To embrace the theme of race equity in coaching and to articulate the value of anti-racism and social change isn’t about mounting a personal or moral crusade, but about embracing the social and historical realities of a world through which we’re all constructed and shaped. Neither is it about blame, rhetoric or virtue signalling, but rather, about how we as coaches push beyond the boundaries of the familiar in our everyday practice and find ways to hold a space in which new perspectives on how ‘what is’ and ‘taken for granted’ can be subverted, re-imagined and re-formed.

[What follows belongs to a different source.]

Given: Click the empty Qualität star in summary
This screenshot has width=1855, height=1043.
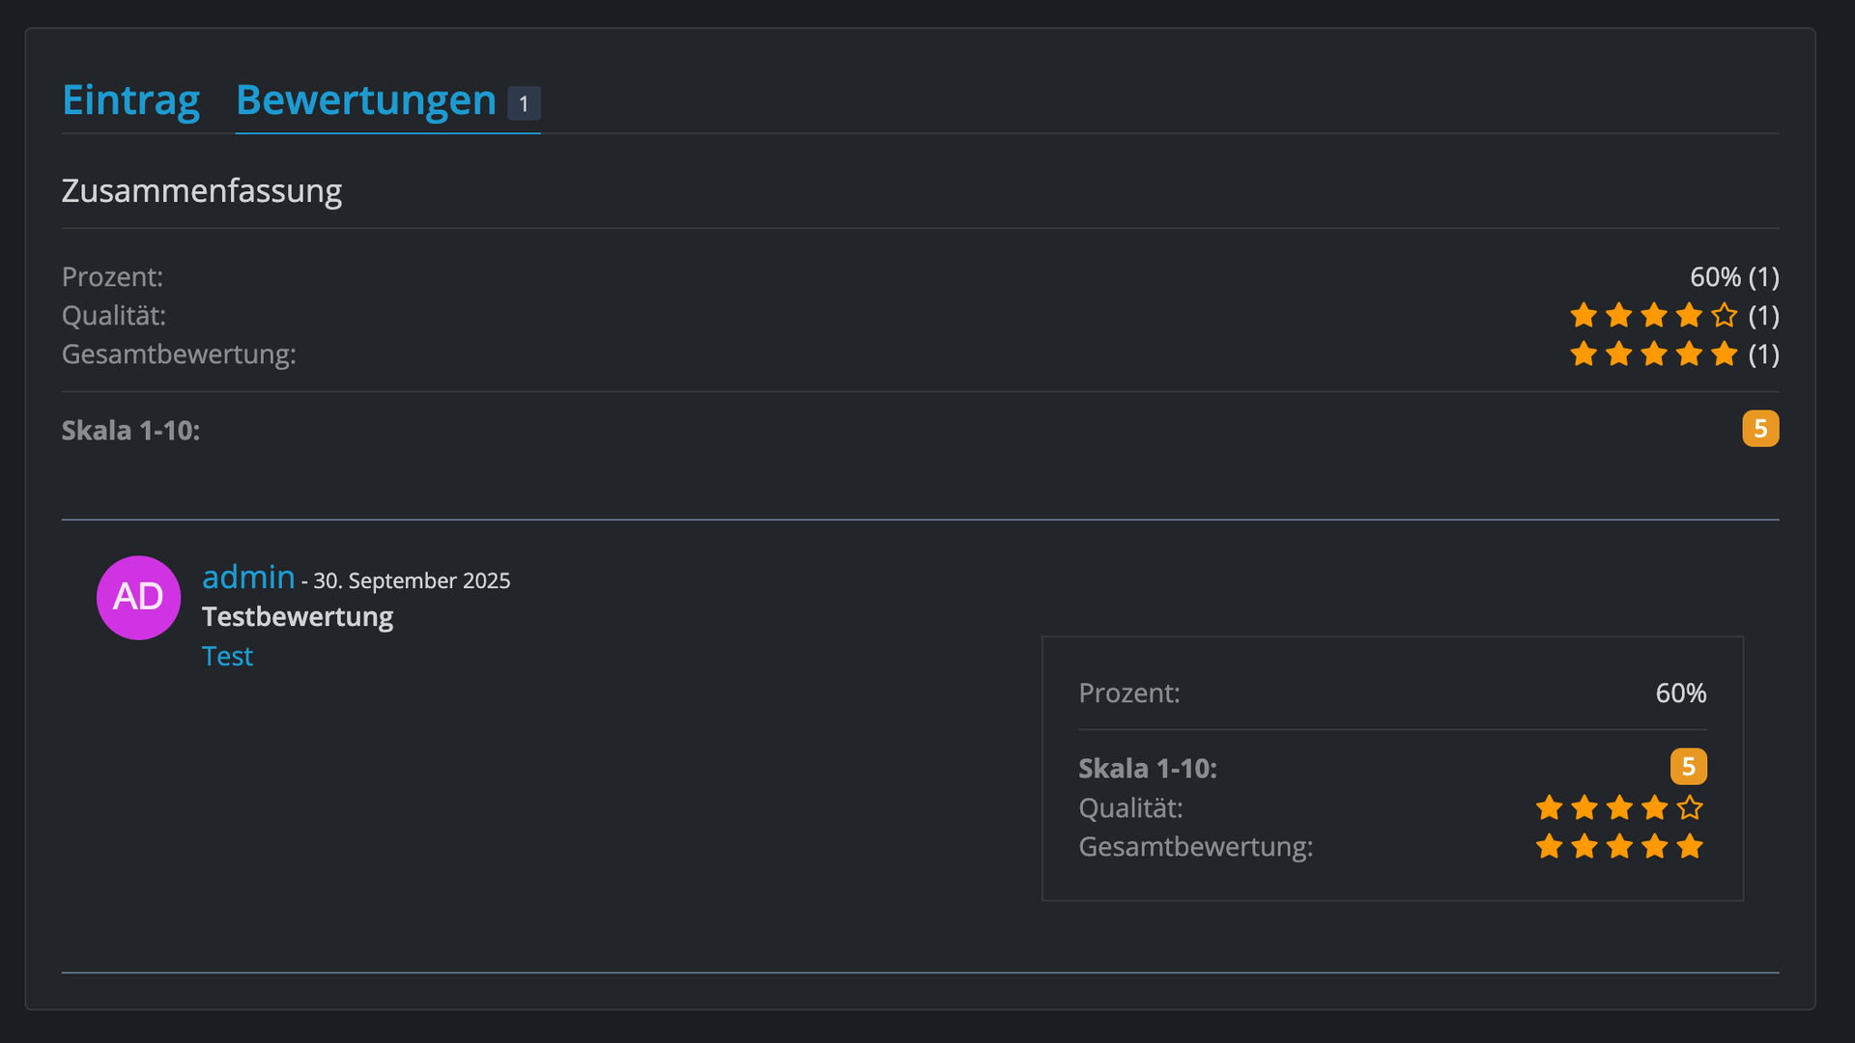Looking at the screenshot, I should click(x=1724, y=316).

Critical race theorists have long argued for the need for professionals of various kinds to ‘problematise’ their practice, by interrogating the ways they come to see the world and to construct knowledge about experience through dominant ideologies. In coaching, this involves asking very different questions about our general approach to practice, and the ways in which this might facilitate or obscure the impact of social and racial injustice. Problematising and interrogating our practice becomes a practice in itself: one that shifts our frame of perception and the focus of our work.

 

Self-enquiry

Many coaches working on development programmes have taken a critical race perspective on the ways in which organisations commission coaching and make matching arrangements for those being coached. It’s often through questioning these arrangements that race inequity and the racialised order of things becomes apparent. Examples include, where resources may be disproportionately distributed, allocating coaching opportunities to those (predominantly white) individuals already on successful career or talent trajectories. Or where disproportionate numbers of Black and coachees of colour ‘drop out’ after being matched with a coach.

It’s in the asymmetric patterns of power and status, and the uneven investment of discretionary attention and effort by all those involved, that systemic and structural injustices can be discerned. Where the odds of status and power appear to be stacked against those marginalised and minoritised individuals, coaches can deploy themselves as allies to stand with those who are disenfranchised.

To deploy allyship, is to use the advantages and opportunities conferred through their privilege and power to interrupt inequitable patterns through acts of personal support, advocacy, public acknowledgement and sponsorship. Sponsorship, in particular, has been shown to be critical for Black women’s access to opportunities for development and progression.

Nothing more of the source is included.